#### Task prompt
Copy the records below word for word, starting at the line that contains "The width and height of the screenshot is (595, 501)." and ending at the line that contains "How do I perform: Select the Date". Leave out the pictures.

#### Entries

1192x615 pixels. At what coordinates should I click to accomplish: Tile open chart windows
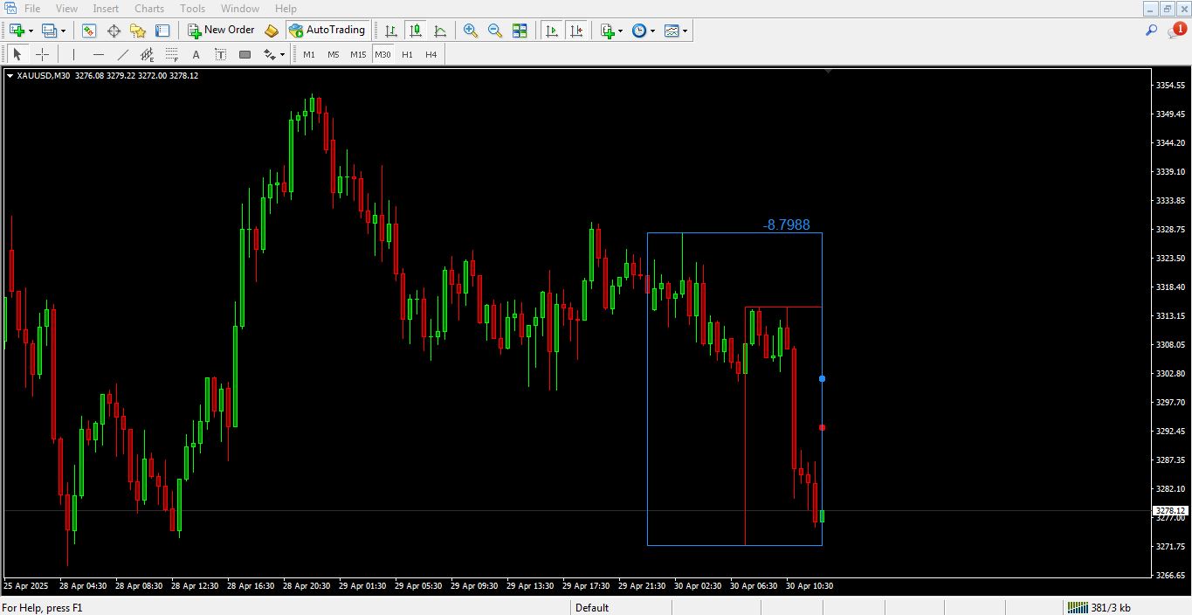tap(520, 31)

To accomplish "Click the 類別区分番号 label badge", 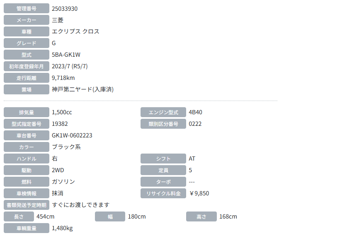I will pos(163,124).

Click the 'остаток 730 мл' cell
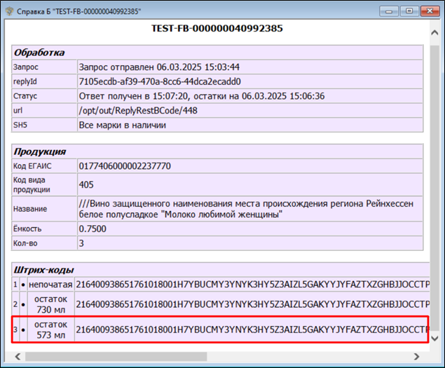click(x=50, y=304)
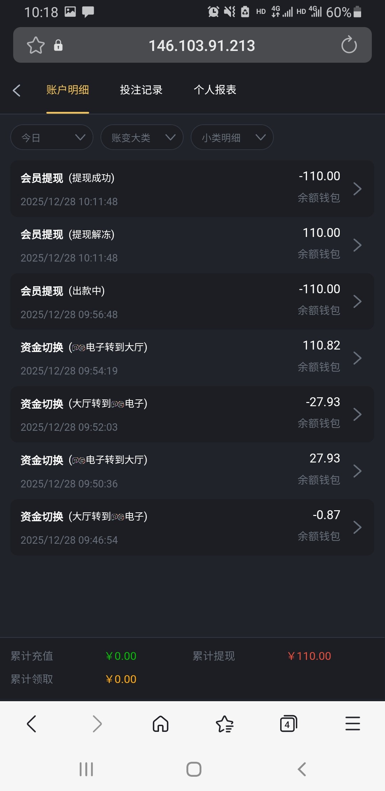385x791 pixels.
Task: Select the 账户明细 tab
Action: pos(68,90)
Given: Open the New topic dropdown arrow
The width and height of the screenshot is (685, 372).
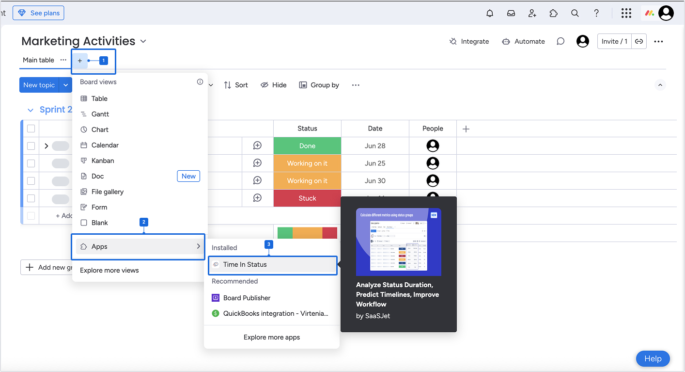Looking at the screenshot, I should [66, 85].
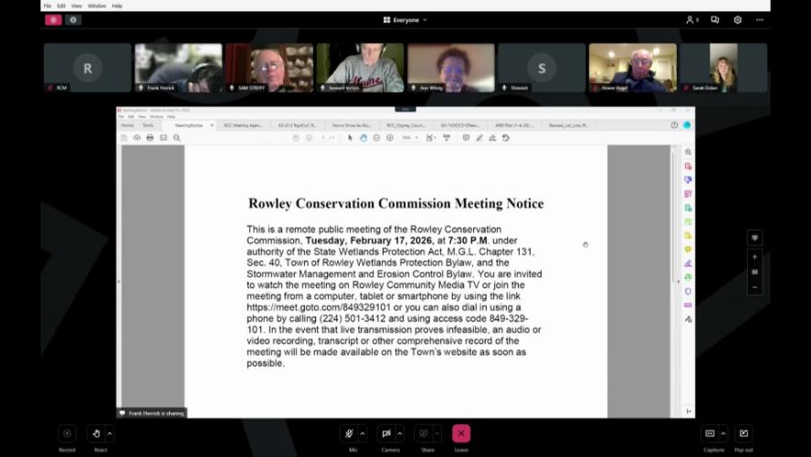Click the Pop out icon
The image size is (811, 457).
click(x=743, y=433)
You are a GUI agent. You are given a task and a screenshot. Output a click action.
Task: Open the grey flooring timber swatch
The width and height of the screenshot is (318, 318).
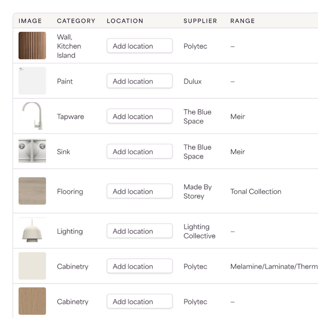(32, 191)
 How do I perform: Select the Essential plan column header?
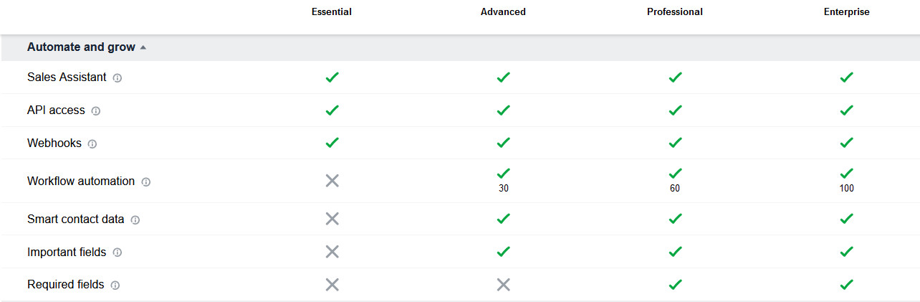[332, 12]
==
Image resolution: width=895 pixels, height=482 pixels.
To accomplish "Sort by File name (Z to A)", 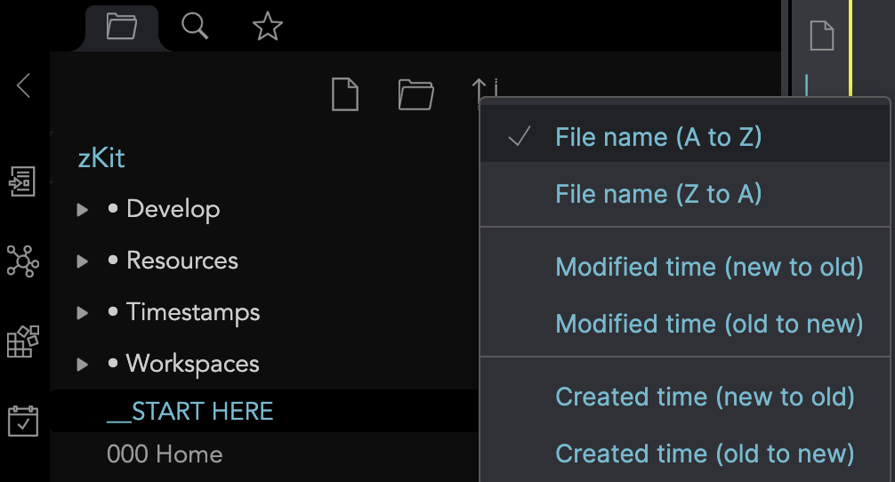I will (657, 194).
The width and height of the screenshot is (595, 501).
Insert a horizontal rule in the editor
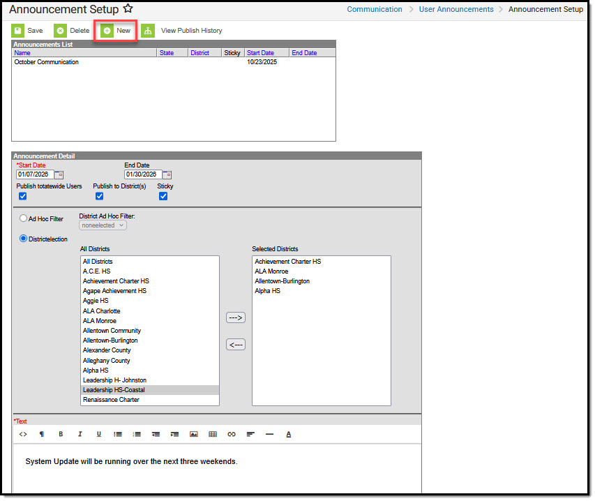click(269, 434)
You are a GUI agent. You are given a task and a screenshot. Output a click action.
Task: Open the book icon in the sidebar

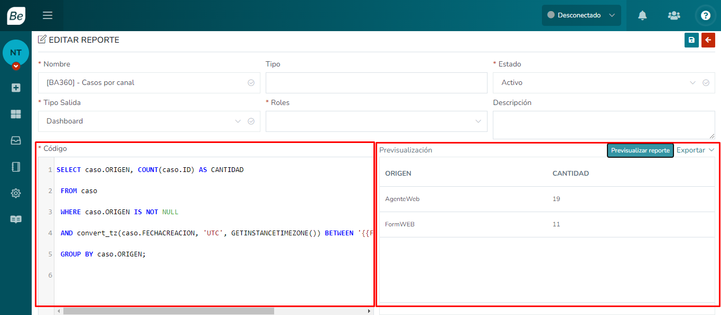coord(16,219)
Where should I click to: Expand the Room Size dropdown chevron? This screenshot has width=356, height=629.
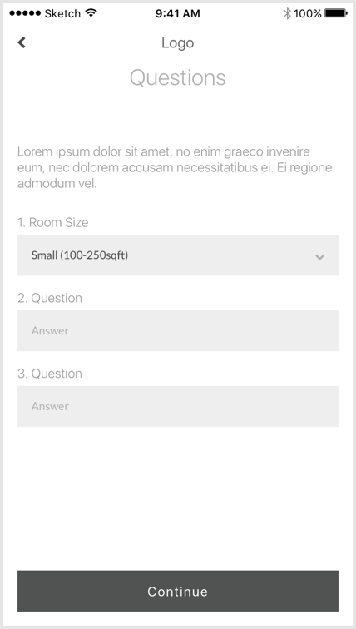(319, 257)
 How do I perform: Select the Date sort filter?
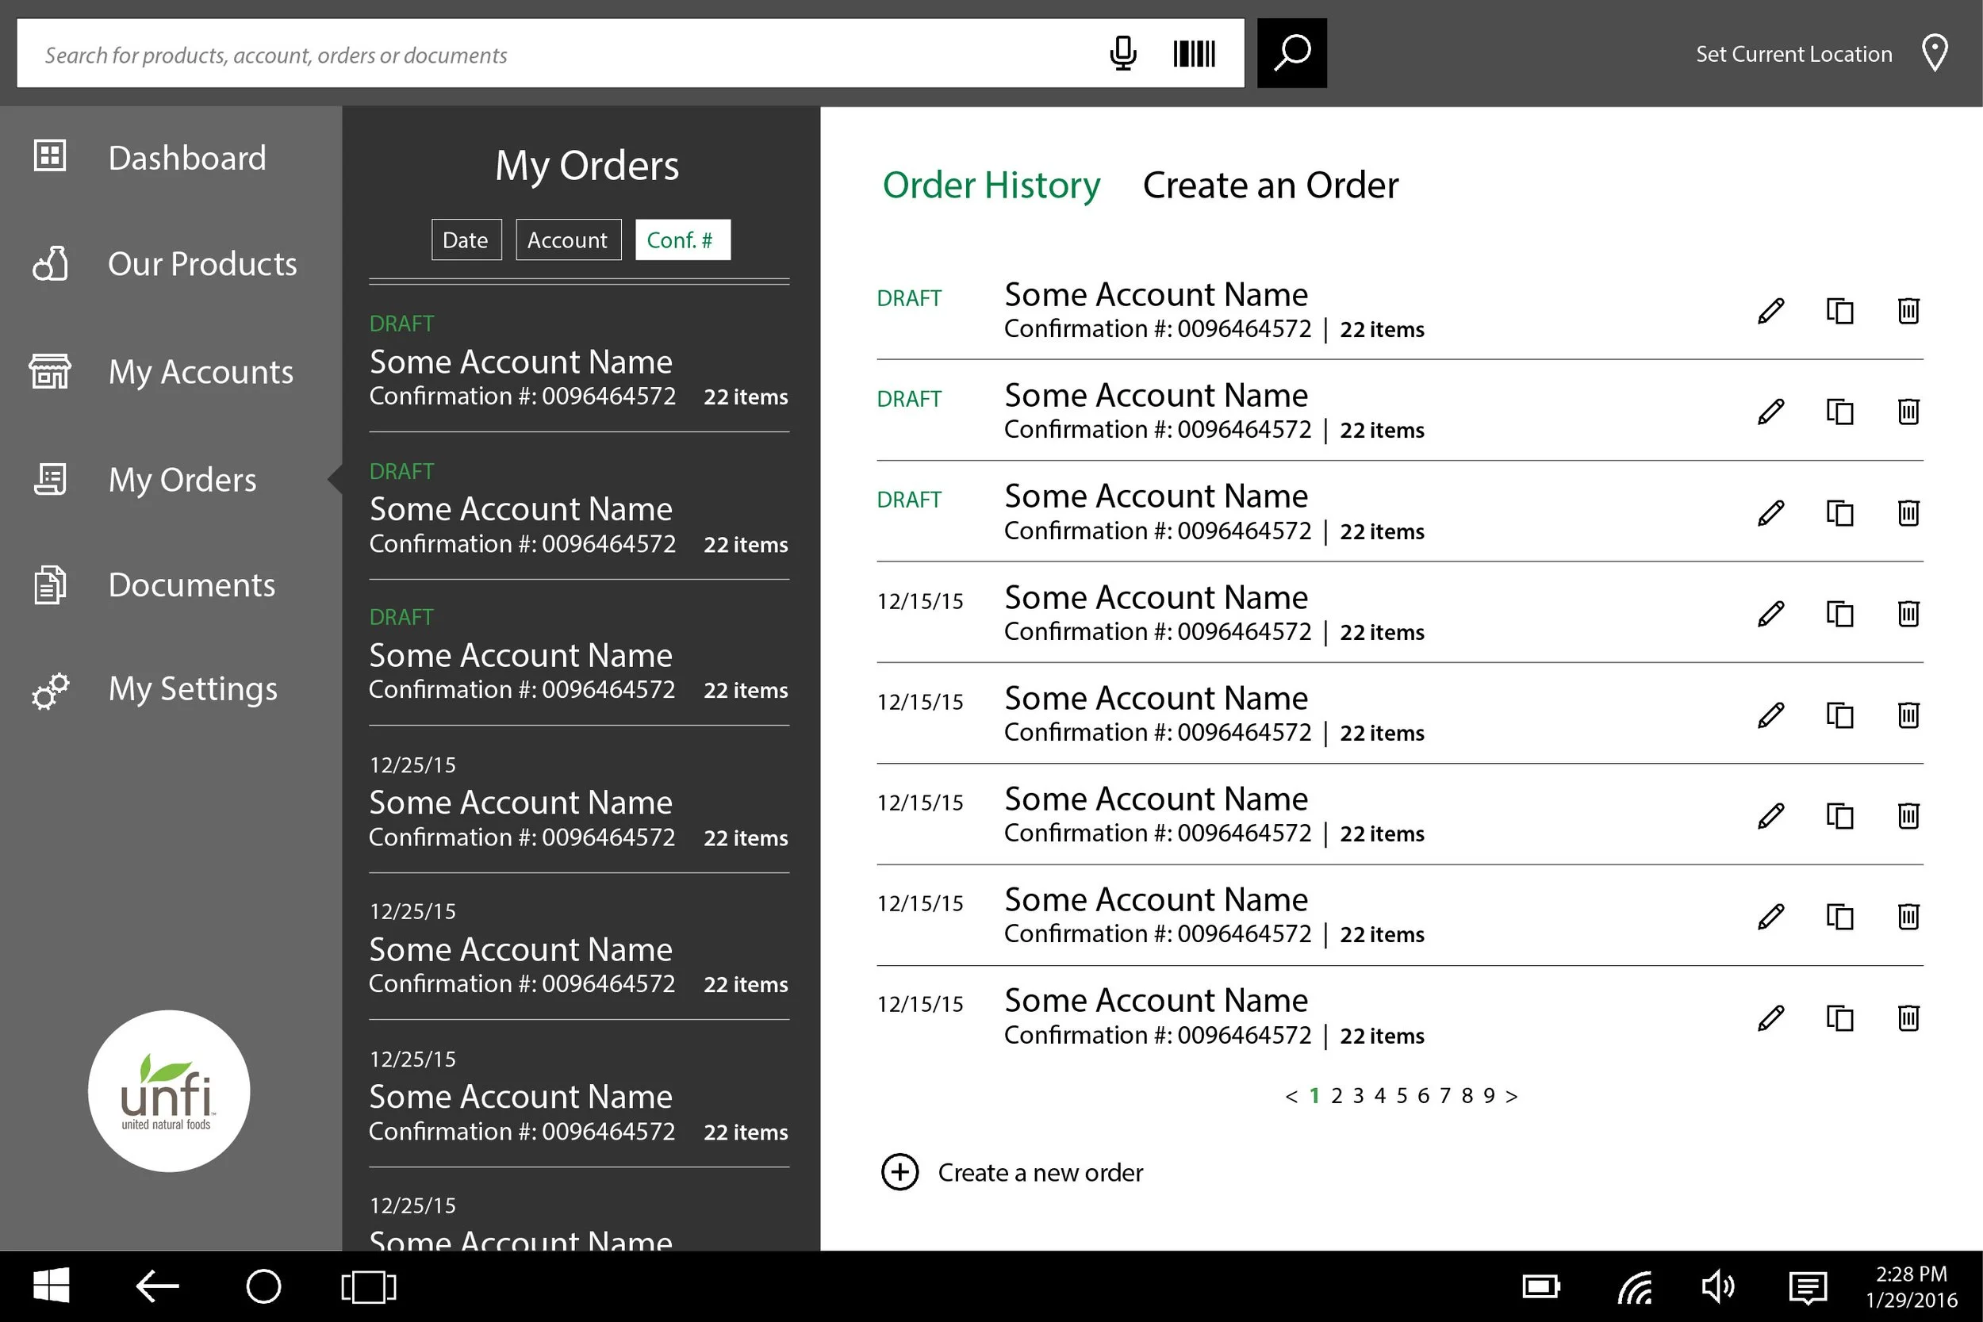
--
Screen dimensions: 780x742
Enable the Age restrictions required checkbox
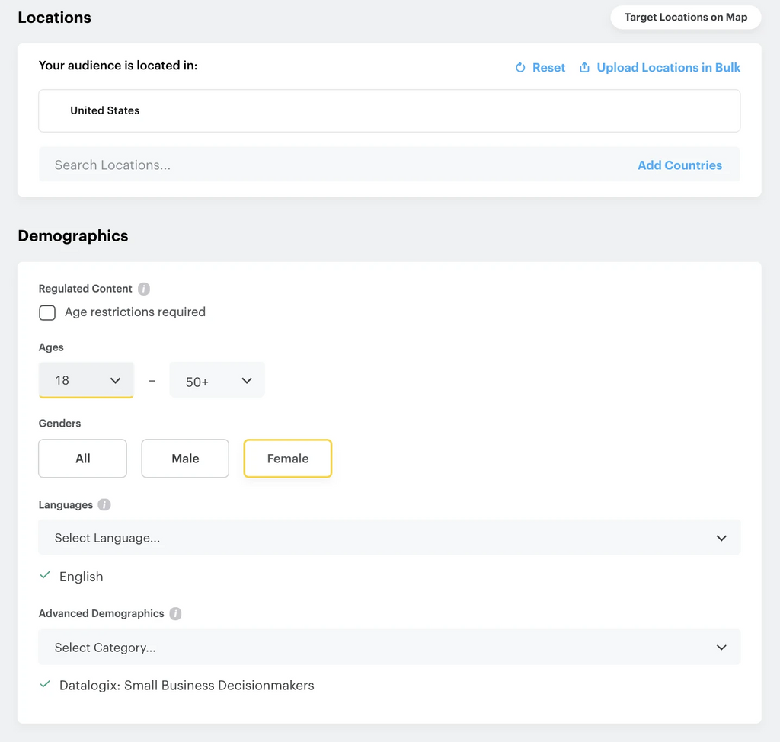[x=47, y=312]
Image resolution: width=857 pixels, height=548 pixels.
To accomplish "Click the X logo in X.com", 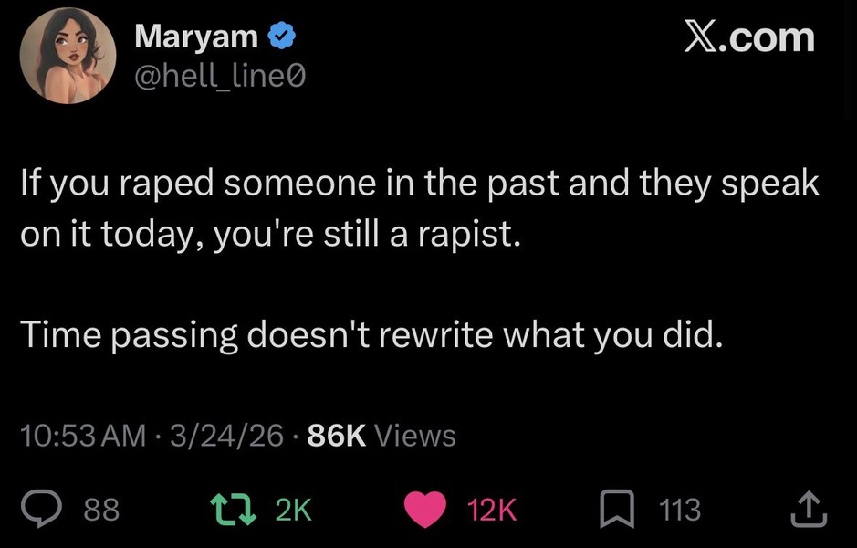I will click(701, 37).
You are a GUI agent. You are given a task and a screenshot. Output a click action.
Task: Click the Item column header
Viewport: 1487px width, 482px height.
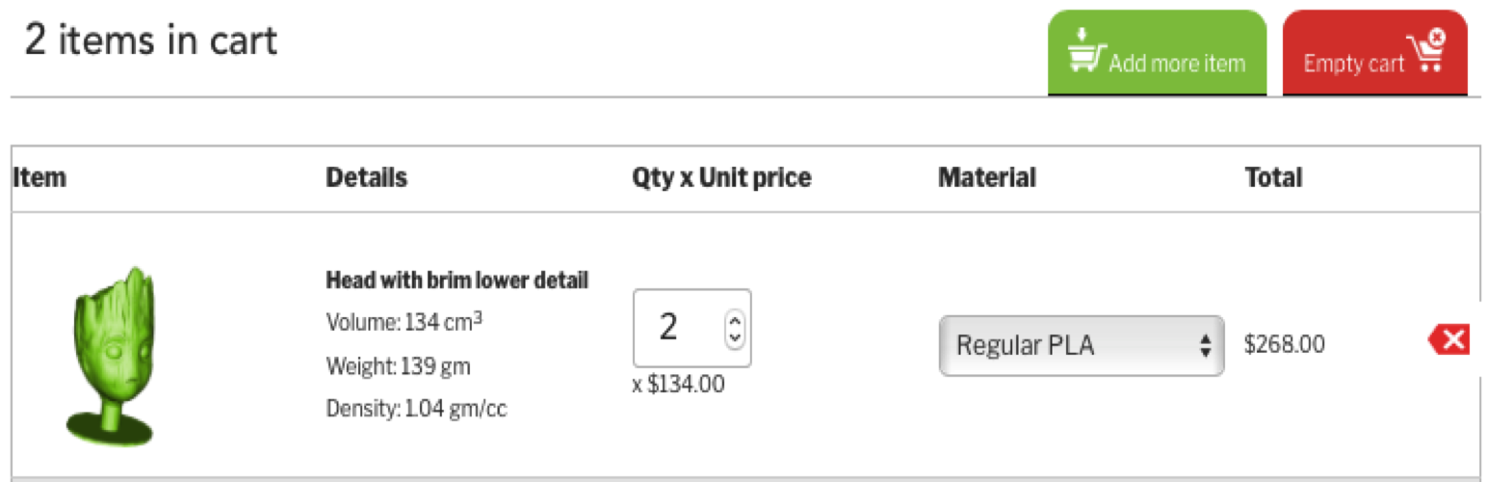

#### Final answer
The width and height of the screenshot is (595, 501).
Insert a horizontal rule in the editor
click(269, 434)
You are a GUI agent. You are given a task and a screenshot. Output a click action.
Task: Open the book icon in the sidebar

coord(16,219)
Where should I click to: Expand the Room Size dropdown chevron? This screenshot has width=356, height=629.
(319, 257)
 How do I perform: Select the Date sort filter?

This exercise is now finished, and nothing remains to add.